Mastering the Art of Sharing: A Guide for Parents

Written by: Kelsie Grossen



Time to read 1 min

In the chaos of childhood, learning to share is a big deal. This is currently what we’re trying to tackle in my own home! It’s not just about toys or snacks, but also teaching your kiddos how to build relationships and treating others with kindness. But let's be real—getting kids to share isn’t easy, and being kind and making friends isn’t really something they care about yet. This phases of life requires a lot of patience because this won’t be figured out over night, or within a week for that matter! So how do we help our little ones become sharing masters? (asking for a friend)...

Learning from the Start

Sharing starts at home. This can be especially hard with your first (like me) because they don’t have other kids trying to “share” with them, you and your spouse already know not to take toys from your kid haha. Whether it’s a favorite toy or a yummy snack, they're all about "mine." And that’s totally normal!

Lead by Example

Monkey see, monkey do—kids learn sharing by watching us big people. So, show 'em how it’s done. Share your snacks, take turns with chores, and let them see the joy that comes from giving.

Patience, Patience, Patience

When it comes to sharing, patience is your best friend. Instead of pushing them to share, encourage it. Recognize their feelings and then introduce the idea of taking turns or playing together. Lately when we’re playing with the basketball and hoop in our house with my son, we pass and periodically use the term “moms turn” and shoot the ball, we’ll do the process again and tell him it’s his turn. Hopefully this will catch on and show him it’s fun to take turns!

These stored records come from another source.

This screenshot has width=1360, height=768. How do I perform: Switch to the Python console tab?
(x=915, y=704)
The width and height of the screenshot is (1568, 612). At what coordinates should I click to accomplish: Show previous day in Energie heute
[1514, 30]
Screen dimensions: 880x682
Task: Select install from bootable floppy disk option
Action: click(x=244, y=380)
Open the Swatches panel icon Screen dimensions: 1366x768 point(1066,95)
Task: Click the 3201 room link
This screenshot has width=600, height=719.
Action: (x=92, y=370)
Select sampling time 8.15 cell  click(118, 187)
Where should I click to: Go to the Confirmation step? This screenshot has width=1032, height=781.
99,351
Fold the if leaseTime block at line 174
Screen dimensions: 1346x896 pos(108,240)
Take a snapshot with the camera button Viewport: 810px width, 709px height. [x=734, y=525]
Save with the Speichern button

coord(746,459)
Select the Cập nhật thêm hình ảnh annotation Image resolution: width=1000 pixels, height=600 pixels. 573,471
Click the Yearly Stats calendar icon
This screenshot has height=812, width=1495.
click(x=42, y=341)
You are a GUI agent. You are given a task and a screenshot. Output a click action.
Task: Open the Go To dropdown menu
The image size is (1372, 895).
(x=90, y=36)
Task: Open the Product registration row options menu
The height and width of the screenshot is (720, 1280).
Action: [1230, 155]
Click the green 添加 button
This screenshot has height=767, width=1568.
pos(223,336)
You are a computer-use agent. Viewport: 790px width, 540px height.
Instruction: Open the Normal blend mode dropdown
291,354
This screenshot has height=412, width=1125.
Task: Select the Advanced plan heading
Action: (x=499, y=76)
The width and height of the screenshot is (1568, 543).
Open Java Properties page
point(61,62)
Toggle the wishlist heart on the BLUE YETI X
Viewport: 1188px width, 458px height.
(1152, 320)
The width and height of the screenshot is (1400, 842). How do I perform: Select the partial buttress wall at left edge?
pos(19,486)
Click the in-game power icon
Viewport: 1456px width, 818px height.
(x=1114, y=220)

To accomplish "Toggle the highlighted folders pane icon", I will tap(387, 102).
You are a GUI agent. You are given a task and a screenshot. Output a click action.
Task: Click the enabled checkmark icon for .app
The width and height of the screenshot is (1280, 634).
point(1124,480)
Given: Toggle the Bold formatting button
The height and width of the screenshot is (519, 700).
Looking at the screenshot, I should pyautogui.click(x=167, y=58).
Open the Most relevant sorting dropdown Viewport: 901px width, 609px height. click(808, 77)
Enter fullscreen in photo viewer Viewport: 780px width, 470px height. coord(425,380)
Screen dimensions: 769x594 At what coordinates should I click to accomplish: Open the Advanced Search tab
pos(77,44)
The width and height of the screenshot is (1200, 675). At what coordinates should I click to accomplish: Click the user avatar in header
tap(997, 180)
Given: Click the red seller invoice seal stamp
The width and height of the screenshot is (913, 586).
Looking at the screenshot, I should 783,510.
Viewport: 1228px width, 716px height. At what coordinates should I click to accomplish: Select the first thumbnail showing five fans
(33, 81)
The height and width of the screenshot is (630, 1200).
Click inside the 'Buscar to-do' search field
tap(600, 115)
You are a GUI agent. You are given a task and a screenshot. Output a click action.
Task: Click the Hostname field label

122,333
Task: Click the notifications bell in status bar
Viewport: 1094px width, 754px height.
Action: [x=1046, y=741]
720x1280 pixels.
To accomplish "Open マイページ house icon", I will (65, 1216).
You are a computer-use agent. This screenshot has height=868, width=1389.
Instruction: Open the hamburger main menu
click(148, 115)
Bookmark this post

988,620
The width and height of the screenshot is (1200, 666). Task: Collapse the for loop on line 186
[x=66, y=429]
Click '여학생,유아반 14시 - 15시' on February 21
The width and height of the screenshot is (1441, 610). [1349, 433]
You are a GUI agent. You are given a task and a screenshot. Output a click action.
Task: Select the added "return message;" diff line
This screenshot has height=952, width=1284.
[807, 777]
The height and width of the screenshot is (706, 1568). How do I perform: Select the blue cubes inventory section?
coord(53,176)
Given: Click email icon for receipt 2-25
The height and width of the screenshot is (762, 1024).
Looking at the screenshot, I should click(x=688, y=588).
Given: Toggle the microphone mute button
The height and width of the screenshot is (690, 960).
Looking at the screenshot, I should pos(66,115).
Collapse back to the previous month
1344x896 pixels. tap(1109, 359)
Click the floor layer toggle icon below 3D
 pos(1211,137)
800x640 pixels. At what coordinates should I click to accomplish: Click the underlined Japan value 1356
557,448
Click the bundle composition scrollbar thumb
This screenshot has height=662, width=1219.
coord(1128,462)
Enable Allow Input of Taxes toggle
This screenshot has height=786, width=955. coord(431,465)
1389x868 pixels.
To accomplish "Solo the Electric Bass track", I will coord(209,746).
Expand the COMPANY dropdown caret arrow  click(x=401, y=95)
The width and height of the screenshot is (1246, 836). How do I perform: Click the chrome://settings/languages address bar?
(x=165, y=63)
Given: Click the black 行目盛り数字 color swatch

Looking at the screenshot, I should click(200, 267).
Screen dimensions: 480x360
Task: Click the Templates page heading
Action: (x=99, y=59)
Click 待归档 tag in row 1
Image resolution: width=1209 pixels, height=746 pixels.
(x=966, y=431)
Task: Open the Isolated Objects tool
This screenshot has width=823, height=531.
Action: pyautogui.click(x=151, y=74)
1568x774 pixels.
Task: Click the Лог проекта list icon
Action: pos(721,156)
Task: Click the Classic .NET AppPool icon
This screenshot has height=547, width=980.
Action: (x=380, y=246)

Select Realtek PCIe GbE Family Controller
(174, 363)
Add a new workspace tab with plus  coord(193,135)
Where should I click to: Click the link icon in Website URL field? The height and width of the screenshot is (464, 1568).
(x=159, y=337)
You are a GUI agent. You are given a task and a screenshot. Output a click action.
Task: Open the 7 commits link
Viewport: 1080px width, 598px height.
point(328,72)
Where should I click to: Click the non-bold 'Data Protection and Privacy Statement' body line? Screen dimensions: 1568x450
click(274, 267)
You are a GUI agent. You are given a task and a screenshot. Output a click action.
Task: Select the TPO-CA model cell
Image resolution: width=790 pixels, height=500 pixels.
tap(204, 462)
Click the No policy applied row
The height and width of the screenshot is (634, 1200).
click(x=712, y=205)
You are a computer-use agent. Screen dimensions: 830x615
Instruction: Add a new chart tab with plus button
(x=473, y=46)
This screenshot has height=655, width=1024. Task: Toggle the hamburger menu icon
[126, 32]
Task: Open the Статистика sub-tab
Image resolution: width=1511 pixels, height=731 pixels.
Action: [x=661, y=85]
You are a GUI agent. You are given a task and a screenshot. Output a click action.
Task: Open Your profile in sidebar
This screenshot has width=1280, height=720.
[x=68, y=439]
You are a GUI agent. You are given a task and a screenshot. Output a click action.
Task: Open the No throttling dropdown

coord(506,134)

Playdates Are Practice Time

Playdates aren’t just for fun; they're sharing boot camp! These can be with new friends, cousins or neighbors. Encourage your child to share toys and take turns with their friends. When they do celebrate the win! Praise them and tell them how great they’re doing.

Respect Their Space

While sharing is important, this is something brand new to them and could be frustrating to them. Respect their reactions and remember you can practice then come back to it tomorrow! Also remember it’s okay for them to have things they don’t want to share, like a special toy, blanket or stuffed animal. 

As kids grow, so does their understanding of sharing. So if your toddler isn’t picking up on it now, they will! Just remember to be patient, lead by example and make sure they know when they’re doing a good job so they’ll continue doing it.